Reading data files

pyAscore relies on the functionality of pyteomics to read XML files of spectra and PSMs, with tsv file reading being provided by pandas. While this system is a powerful way to extract information from files, pyAscore also provides some convenience functions to extract just the relevant information for scoring localizations from files in a standard format. This functionality can be accessed through the SpectraParser and IdentificationParser classes.

Reading spectra

Spectra file reading is fairly straight forward, and can be achieved by specifying the file name and file type. An optional argument for MSn level is also provided, but the default MSn level of 2 should be correct for most purposes. Spectra are read in parallel if multiple cores are available and can be transformed to a list of dictionaries or a dictionary of dictionaries.

spectra_file = "spectra.mzML"
spectra_parser = SpectraParser(spectra_file, "mzML")

# To a list of dictionaries:
spectra_list = spectra_parser.to_list()

# To a dictionary of dictionaries:
spectra_dict = spectra_parser.to_dict()

Reading PSMs

Reading PSM files happens in much the same way as spectra by specifying a file name and the file type.

psm_file = "psms.pep.xml"
psm_parser = IdentificationParser(psm_file, "pepXML")

# To a list of dictionaries:
psm_list = psm_parser.to_list()

# To a dictionary of dictionaries:
psm_dict = psm_parser.to_dict()

Likely, the most useful extra feature of this module is the mass correction that allows you to make sure that the correct modification mass is associated with residues when they are read in. This is important since many search engines and other programs will truncate the mass. This functionality is supplied by the MassCorrector class. It comes with several modifications built in, but if you happen to have one that isn’t recognized, then it would be good to use the following code.

AIM OF THE TASK >>
For each statement below, say yes or no according to the pyAscore guide to reading data files above, and quote the deciding words from it: (a) pyAscore reads tsv files through pyteomics; (b) the default MSn level for reading spectra is 2; (c) mass correction is supplied by the IdentificationParser class.

ENTRIES PROVIDED >>
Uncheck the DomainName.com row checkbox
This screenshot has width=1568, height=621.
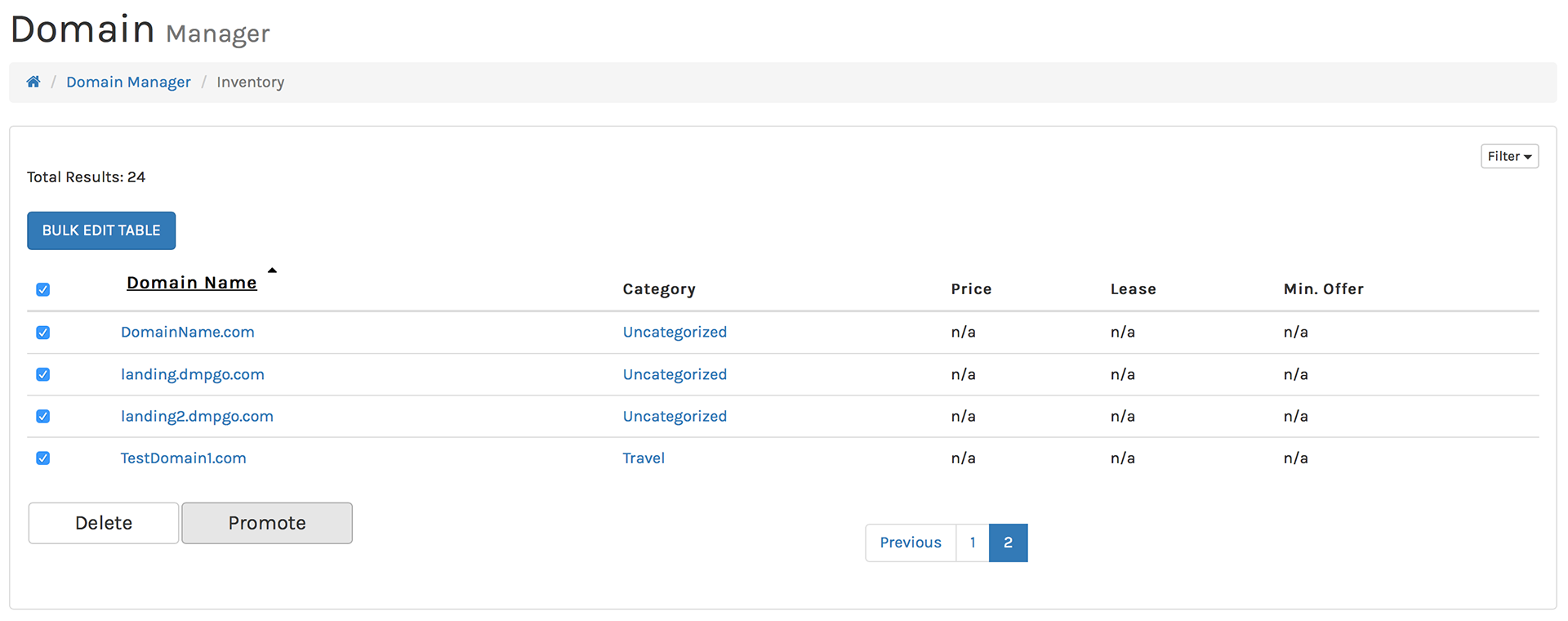tap(43, 333)
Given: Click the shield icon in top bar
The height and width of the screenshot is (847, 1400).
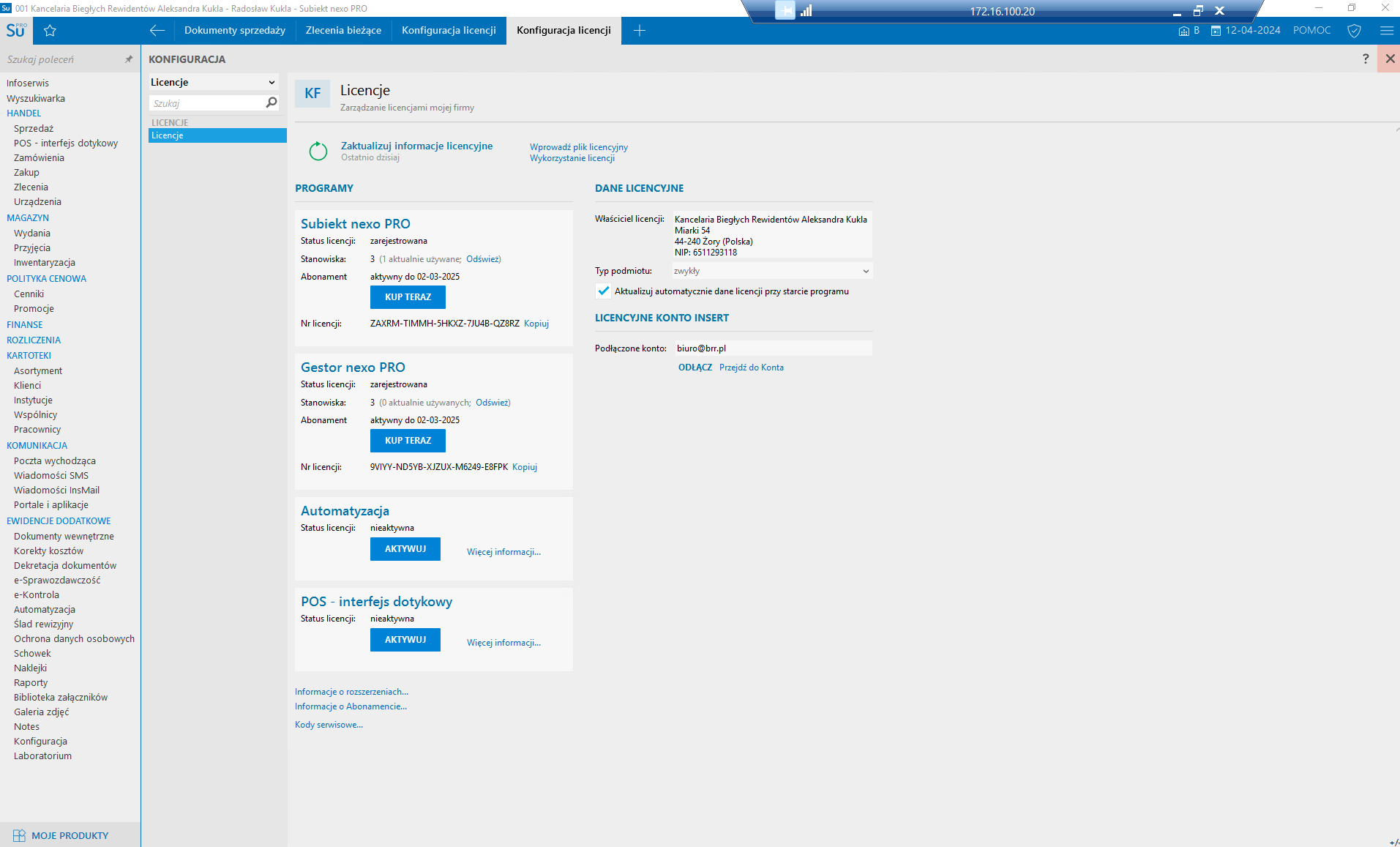Looking at the screenshot, I should 1354,31.
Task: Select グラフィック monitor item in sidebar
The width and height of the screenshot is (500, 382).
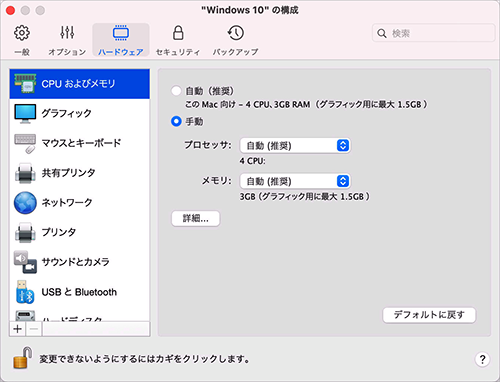Action: 80,113
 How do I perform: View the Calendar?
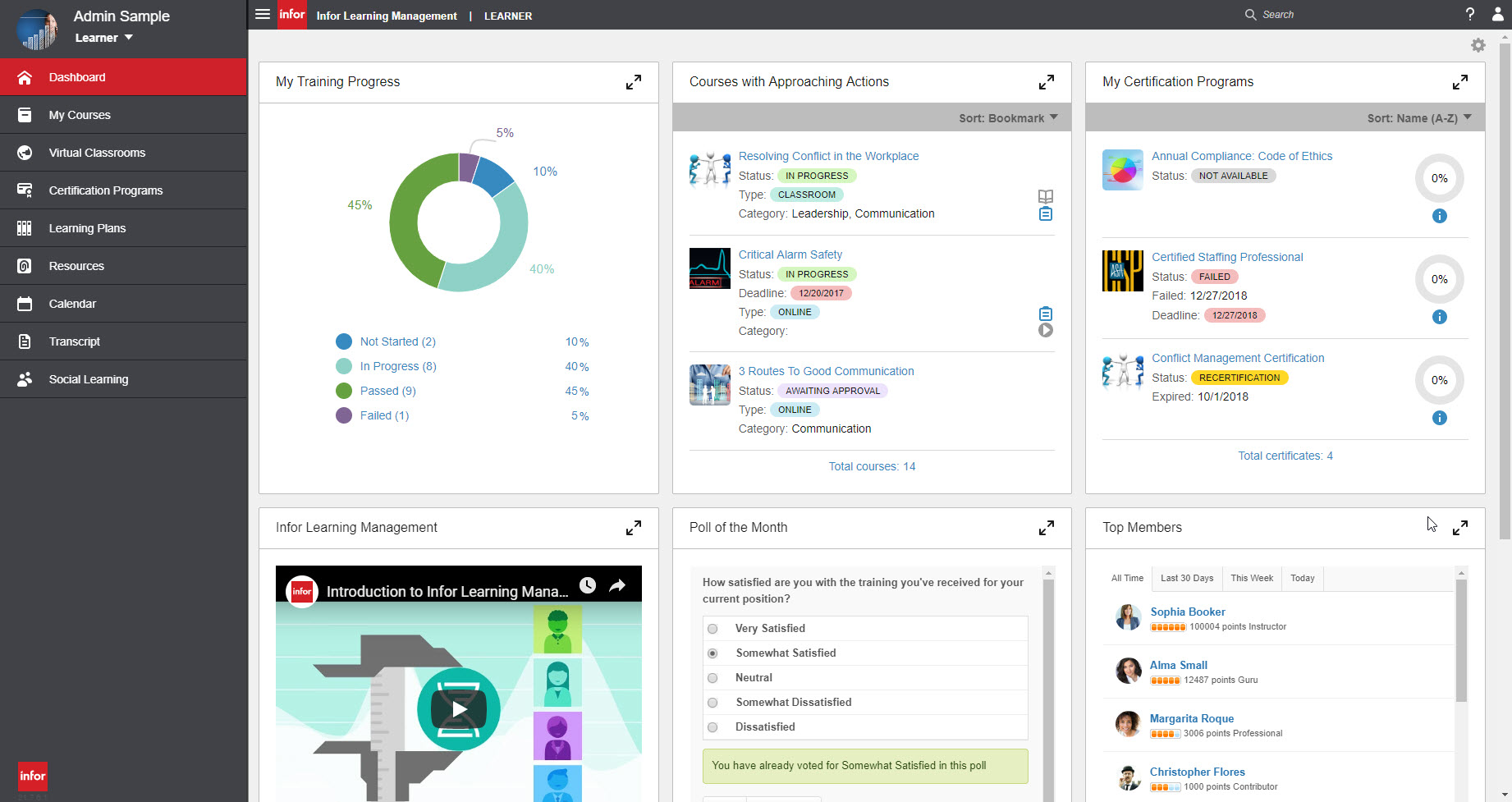[72, 303]
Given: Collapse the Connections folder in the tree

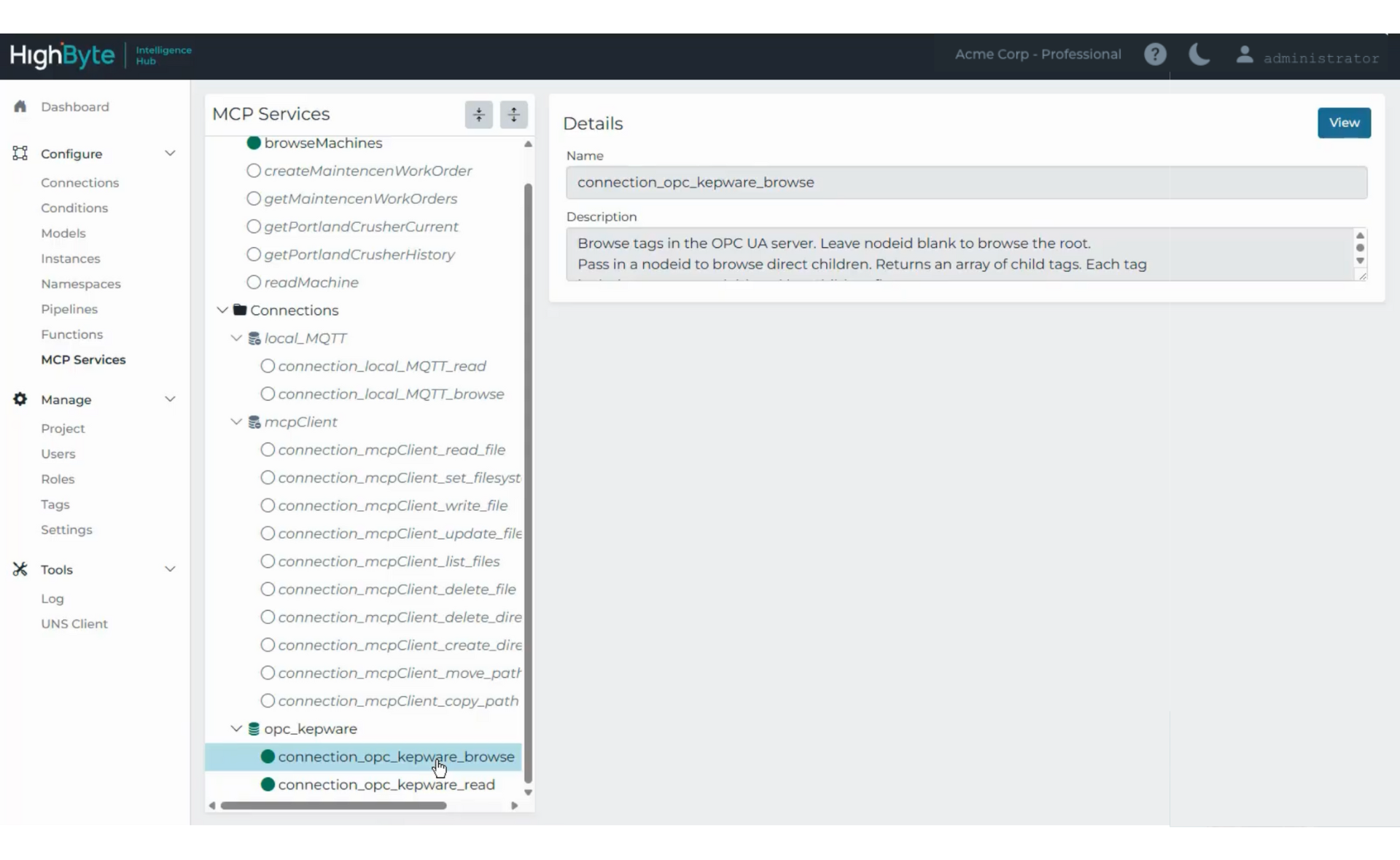Looking at the screenshot, I should coord(222,310).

RESPONSE TO THIS EXERCISE >>
(a) No: "with tsv file reading being provided by pandas"
(b) Yes: "the default MSn level of 2 should be correct for most purposes"
(c) No: "This functionality is supplied by the MassCorrector class."